If you are or have been a restaurant server, you most likely know that tips may make up 85-100% of a waiter’s earnings.
Your income depends not on simply showing up or clocking in, but on the quality of your service … right?
Research from tipping expert and Cornell professor Wm. Michael Lynn suggests otherwise.
Lynn has found that tips are only “weakly related to service quality,” and that the factors that really influence tips don’t necessarily involve better service.
In fact, there are at least 13 tricks that have been proven in studies to increase tips. Check them out:
In the chart above, from Lynn’s paper “Tip Levels And Service: An Update, Extension and Reconciliation,” he outlines the results from testing a variety of interactions with customers.
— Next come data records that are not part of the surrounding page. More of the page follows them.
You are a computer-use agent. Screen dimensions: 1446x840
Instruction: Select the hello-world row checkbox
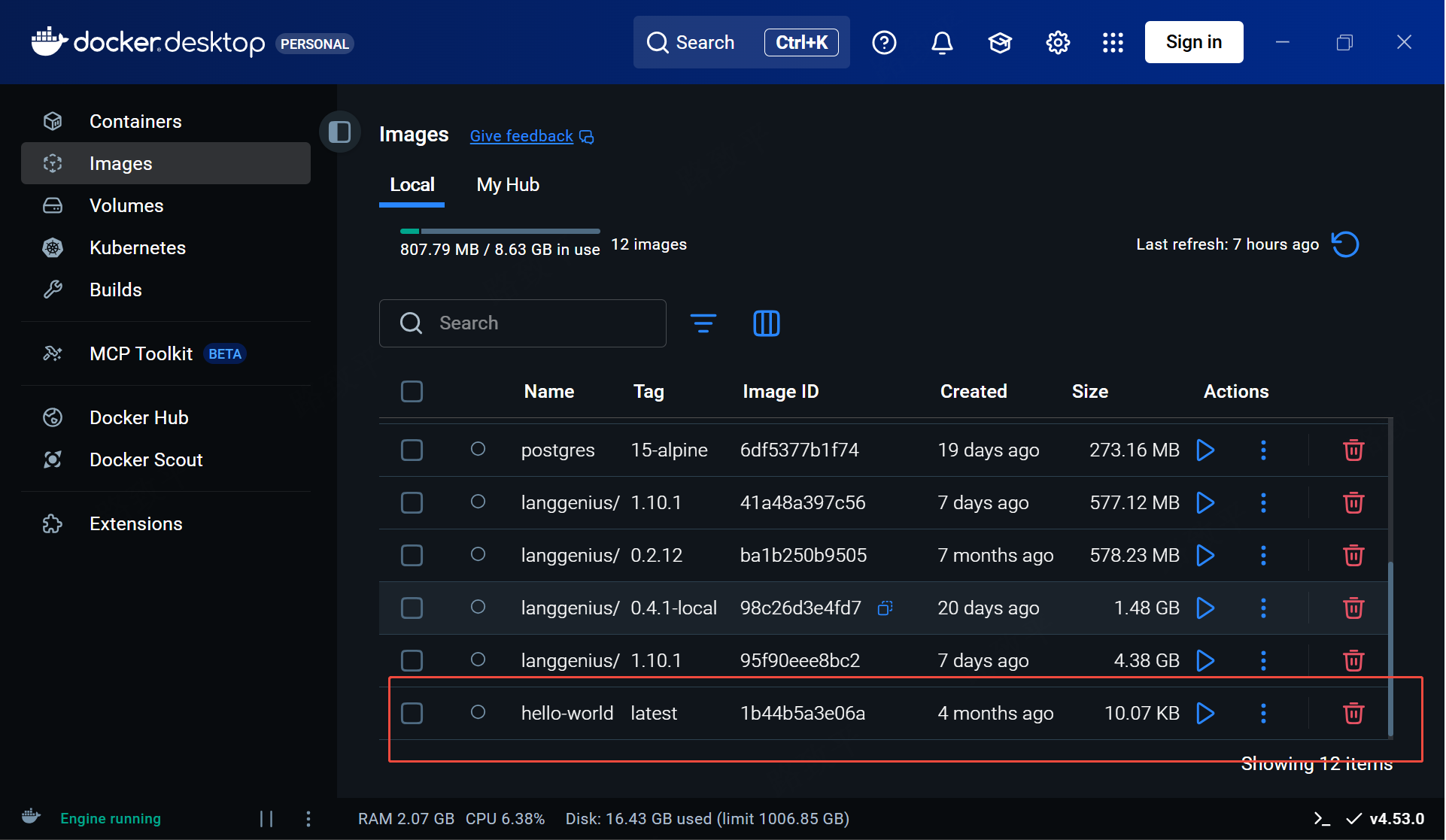click(x=412, y=713)
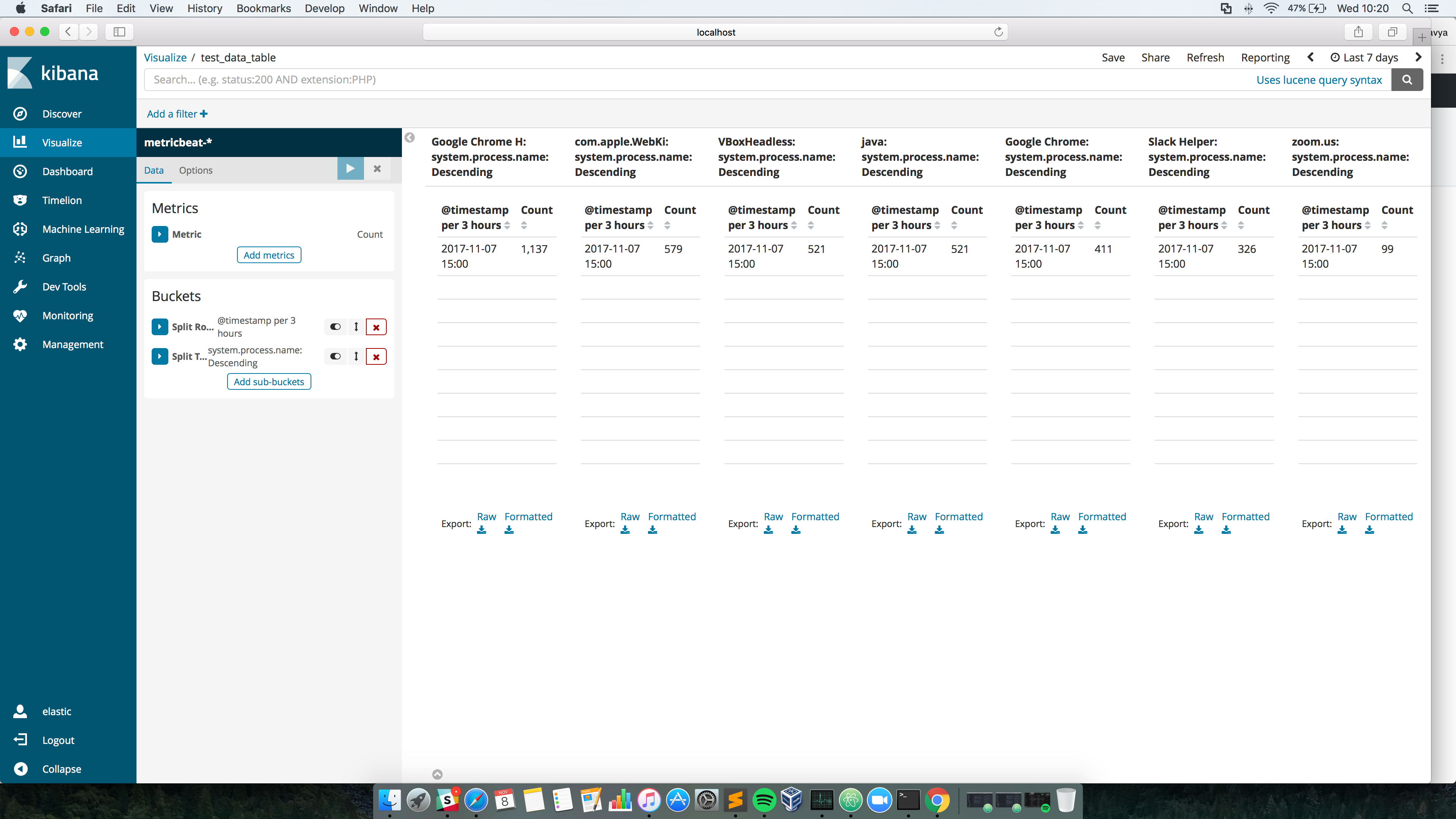Disable the Split Table aggregation toggle
1456x819 pixels.
pos(335,356)
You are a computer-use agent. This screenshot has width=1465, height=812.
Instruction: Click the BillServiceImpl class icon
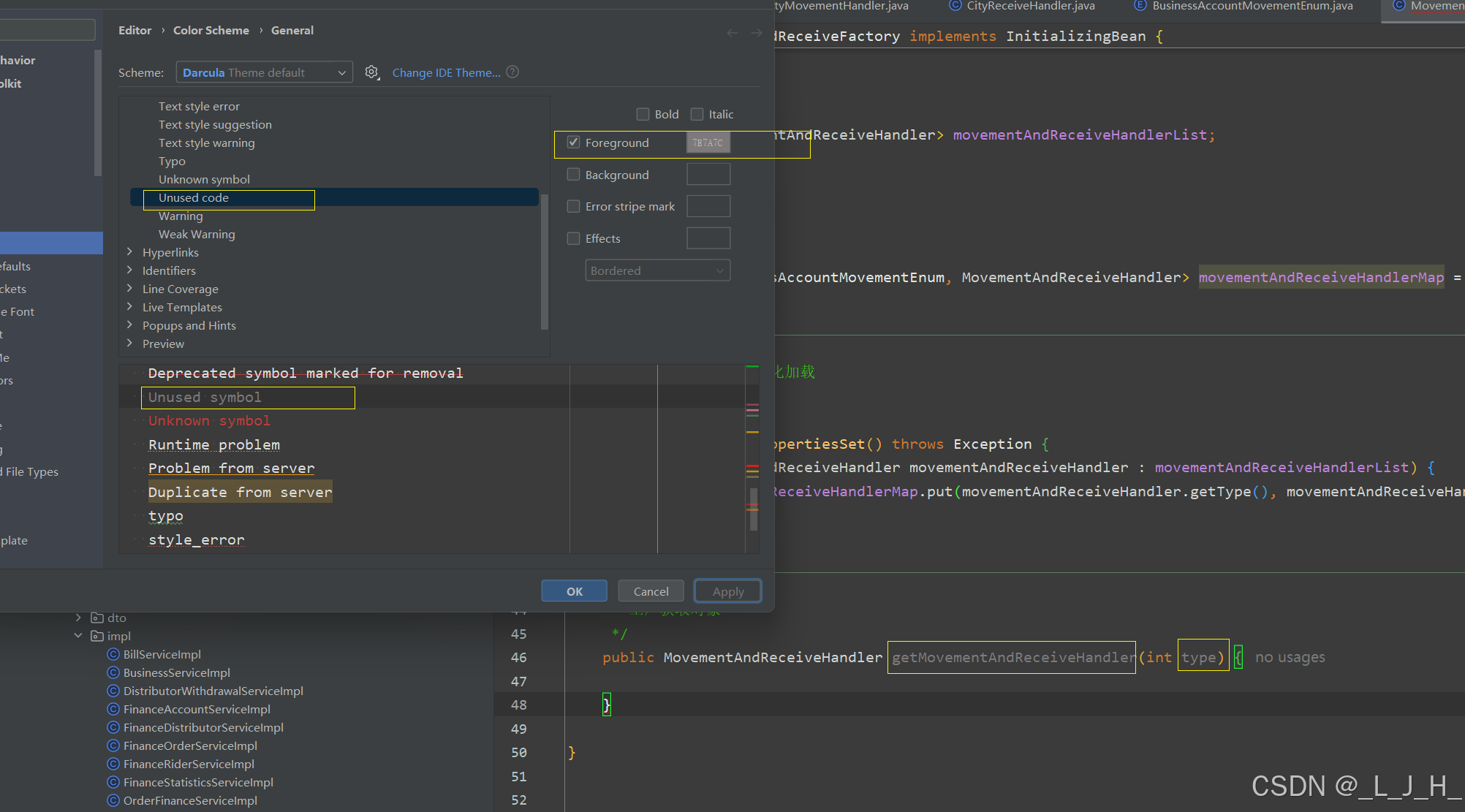[x=113, y=654]

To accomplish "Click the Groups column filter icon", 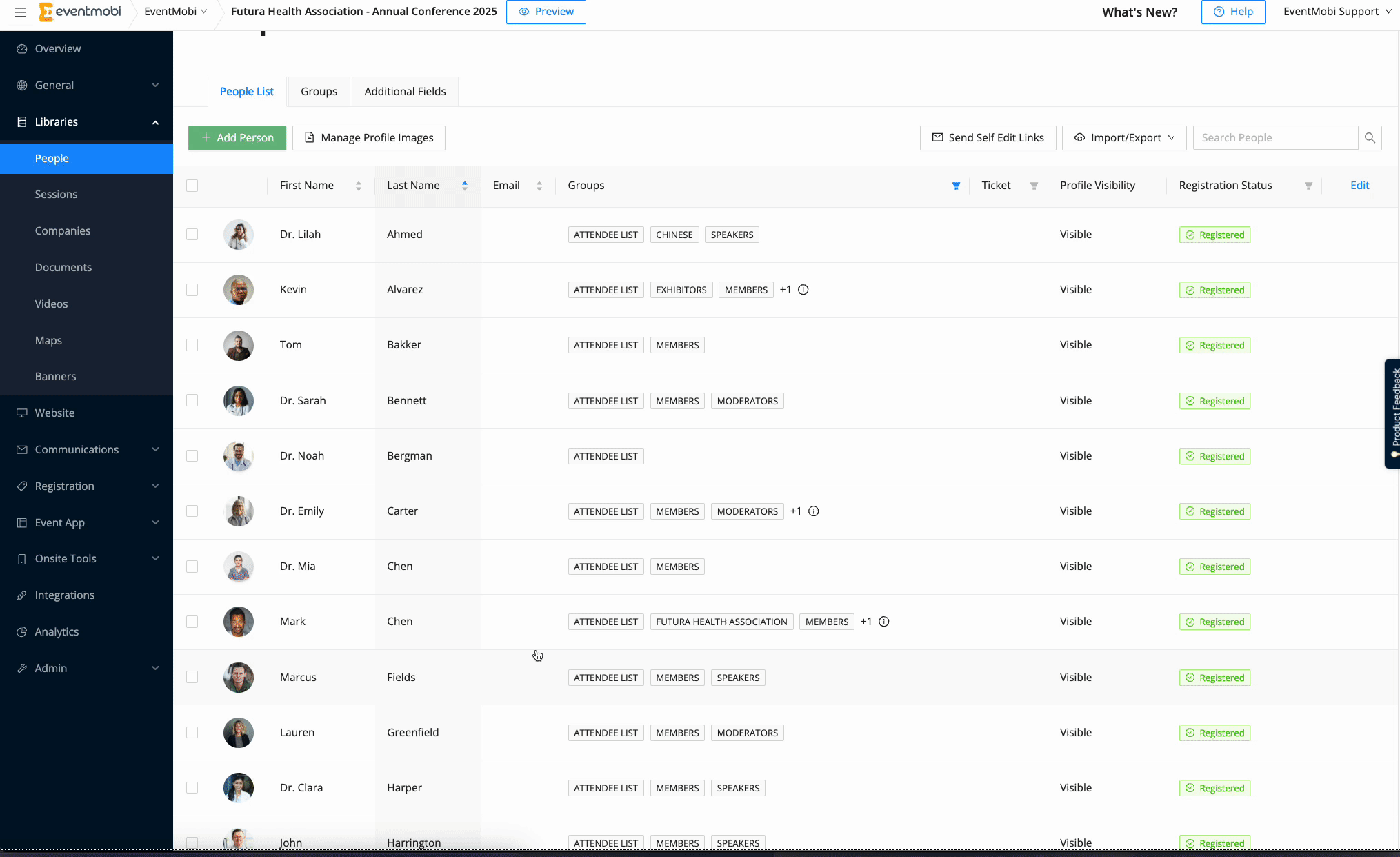I will 956,186.
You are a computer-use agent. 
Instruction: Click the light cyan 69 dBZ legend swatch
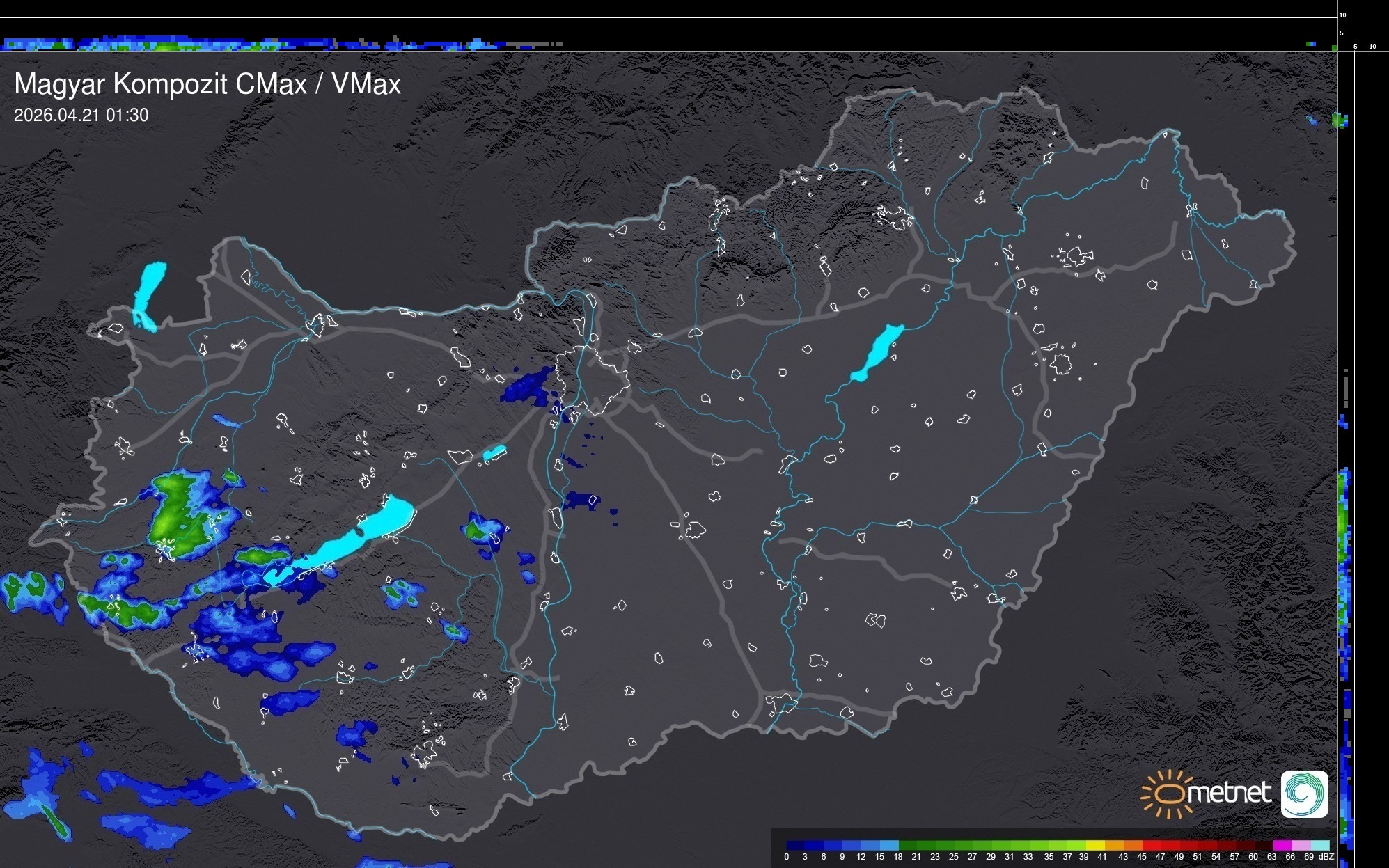[1319, 845]
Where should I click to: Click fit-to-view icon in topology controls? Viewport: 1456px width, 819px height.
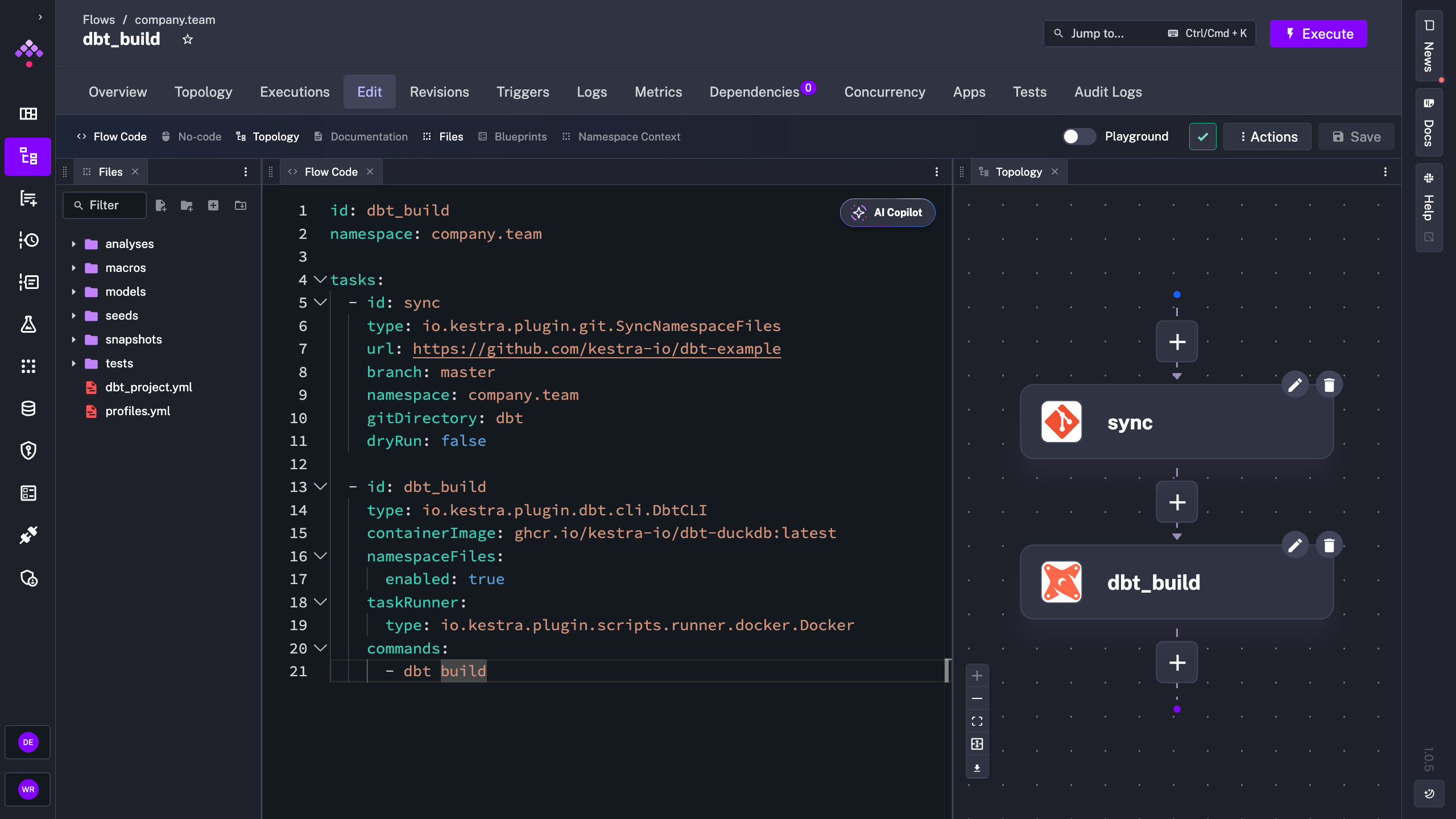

While most of these are self-explanatory, note that all servers don’t need to don flower crowns: “Wearing flower in hair” may simply mean adding an accessory or flourish that sets you apart from other servers. Lynn does note that some of these techniques may not be suitable for more upscale establishments.
And of course, there is one other trick to getting higher tips that every good server knows: Sell more food.
Since customers should be tipping 15-20%, Lynn says that giving them a bigger bill may be the most effective way to get yourself a higher tip. When the restaurant is busy, he explains, it’s probably more lucrative to push pricey entrees and turn over tables, and when things are slow, you can take the time to add to the bill through appetizers and desserts.